06Conclusion & Future Work
Three-sentence summary: LLMs fail on long counting because their internal, layer-by-layer counter is capacity-limited—great for small lists, wobbly for big ones. A simple System-2 test-time strategy—partition the list with |, write part-by-part counts, then add—escapes that ceiling and restores accuracy without retraining. Careful analyses show where numbers live (at part boundaries), how they move (via specific attention heads), and how they’re added (in middle-to-late layers).
Main achievement: Turning a fragile, fast System-1 behavior into a sturdy, step-by-step System-2 procedure using only prompt structure and intermediate steps—and mapping the internal “count highways” that make it work.
Future directions: Automate partition sizing, extend to other reasoning tasks that saturate (like multi-hop proofs or long arithmetic), and explore light training to harden the discovered mechanisms. Improve cross-tokenization robustness and test in messy, real-world text.

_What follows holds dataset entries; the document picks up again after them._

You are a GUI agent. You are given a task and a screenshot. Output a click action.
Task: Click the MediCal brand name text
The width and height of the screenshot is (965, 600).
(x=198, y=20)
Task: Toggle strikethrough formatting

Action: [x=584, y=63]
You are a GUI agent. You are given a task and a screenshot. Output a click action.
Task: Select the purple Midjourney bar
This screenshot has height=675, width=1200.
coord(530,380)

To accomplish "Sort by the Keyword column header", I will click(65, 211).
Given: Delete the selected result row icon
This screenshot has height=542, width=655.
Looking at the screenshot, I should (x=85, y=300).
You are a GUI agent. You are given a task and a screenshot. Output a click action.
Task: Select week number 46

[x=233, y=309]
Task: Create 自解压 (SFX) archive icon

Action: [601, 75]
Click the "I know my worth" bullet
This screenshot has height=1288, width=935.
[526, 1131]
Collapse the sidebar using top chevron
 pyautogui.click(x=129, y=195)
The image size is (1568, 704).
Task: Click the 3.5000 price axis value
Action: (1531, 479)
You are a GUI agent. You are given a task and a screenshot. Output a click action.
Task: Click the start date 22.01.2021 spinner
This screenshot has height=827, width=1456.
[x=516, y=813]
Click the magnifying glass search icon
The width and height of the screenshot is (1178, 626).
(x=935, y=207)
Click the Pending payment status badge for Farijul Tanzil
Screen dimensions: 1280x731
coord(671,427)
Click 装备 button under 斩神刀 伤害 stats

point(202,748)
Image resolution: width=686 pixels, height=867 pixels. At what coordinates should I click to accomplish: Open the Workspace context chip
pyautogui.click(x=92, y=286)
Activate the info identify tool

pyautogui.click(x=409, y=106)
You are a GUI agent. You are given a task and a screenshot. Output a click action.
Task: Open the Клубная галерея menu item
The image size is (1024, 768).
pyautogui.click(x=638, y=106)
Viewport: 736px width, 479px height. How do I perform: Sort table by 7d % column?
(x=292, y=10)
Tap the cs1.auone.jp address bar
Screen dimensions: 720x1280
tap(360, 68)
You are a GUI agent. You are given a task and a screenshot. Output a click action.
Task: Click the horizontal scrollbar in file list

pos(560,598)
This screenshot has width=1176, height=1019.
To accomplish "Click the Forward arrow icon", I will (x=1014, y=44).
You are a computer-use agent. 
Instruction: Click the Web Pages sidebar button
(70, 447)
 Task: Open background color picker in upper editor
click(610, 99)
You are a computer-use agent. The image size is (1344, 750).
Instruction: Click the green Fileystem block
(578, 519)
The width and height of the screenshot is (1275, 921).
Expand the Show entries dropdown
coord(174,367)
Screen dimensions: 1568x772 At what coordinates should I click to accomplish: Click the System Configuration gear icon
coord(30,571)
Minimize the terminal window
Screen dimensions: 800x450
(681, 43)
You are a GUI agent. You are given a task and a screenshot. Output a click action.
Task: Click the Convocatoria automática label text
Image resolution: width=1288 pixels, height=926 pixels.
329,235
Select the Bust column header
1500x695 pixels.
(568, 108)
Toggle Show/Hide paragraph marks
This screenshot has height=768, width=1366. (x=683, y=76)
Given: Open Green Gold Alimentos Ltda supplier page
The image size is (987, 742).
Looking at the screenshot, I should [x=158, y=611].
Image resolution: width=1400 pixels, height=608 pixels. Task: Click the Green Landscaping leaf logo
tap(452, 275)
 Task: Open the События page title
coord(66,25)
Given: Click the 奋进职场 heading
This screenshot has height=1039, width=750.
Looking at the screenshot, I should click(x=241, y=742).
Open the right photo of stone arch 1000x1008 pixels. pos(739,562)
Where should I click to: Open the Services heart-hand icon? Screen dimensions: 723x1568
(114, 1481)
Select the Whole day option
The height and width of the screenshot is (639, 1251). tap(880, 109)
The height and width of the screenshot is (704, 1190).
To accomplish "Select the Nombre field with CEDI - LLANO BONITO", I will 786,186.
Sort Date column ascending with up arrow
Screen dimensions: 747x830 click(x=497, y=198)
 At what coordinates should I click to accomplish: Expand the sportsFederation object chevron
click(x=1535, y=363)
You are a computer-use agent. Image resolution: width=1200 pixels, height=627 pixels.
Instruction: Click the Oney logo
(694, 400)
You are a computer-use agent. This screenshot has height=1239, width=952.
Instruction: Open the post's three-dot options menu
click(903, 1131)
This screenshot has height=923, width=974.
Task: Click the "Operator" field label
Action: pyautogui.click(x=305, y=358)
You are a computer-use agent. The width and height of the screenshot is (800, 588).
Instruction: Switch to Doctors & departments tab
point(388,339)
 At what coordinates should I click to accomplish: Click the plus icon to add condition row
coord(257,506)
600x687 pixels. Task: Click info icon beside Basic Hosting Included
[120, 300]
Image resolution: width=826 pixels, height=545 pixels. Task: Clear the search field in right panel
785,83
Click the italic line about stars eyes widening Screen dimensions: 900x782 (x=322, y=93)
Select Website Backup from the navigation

Why remember this: It’s a rare result that is both useful now (better counting by prompting) and illuminating (a clear, causal picture of how numbers flow inside LLMs). It shows that smart problem framing can unlock hidden capacity, and that interpretability tools can guide practical prompting strategies—not just explain them after the fact.
Practical Applications
- •Prompt templates for long-list counting: insert | separators and require “part k: x” lines before the final total.
- •Inventory and receipt parsing: segment items into batches and sum batch totals to reduce miscounts.
- •Length-controlled summarization: split content into sections, set per-section token budgets, then aggregate for a precise length.
- •Checklist and step enumerations: partition long instructions into groups, number each group, then count groups accurately.
- •QA over tables or logs: chunk rows into partitions, count within chunks, and aggregate to avoid long-context drift.
- •Data dedup or frequency counts: group by key in prompt, count each group, then sum groups.
- •Curriculum-style tutoring: break multi-part math problems into structured sub-steps and aggregate results.
- •Agent planning: divide a long plan into stages, estimate costs/steps per stage, then sum to check feasibility.
- •Code analysis: count occurrences (e.g., TODOs, function calls) by file blocks, then aggregate per-project.
- •Quality control: require models to expose sub-counts for auditing; if a final total is wrong, you can trace which part failed.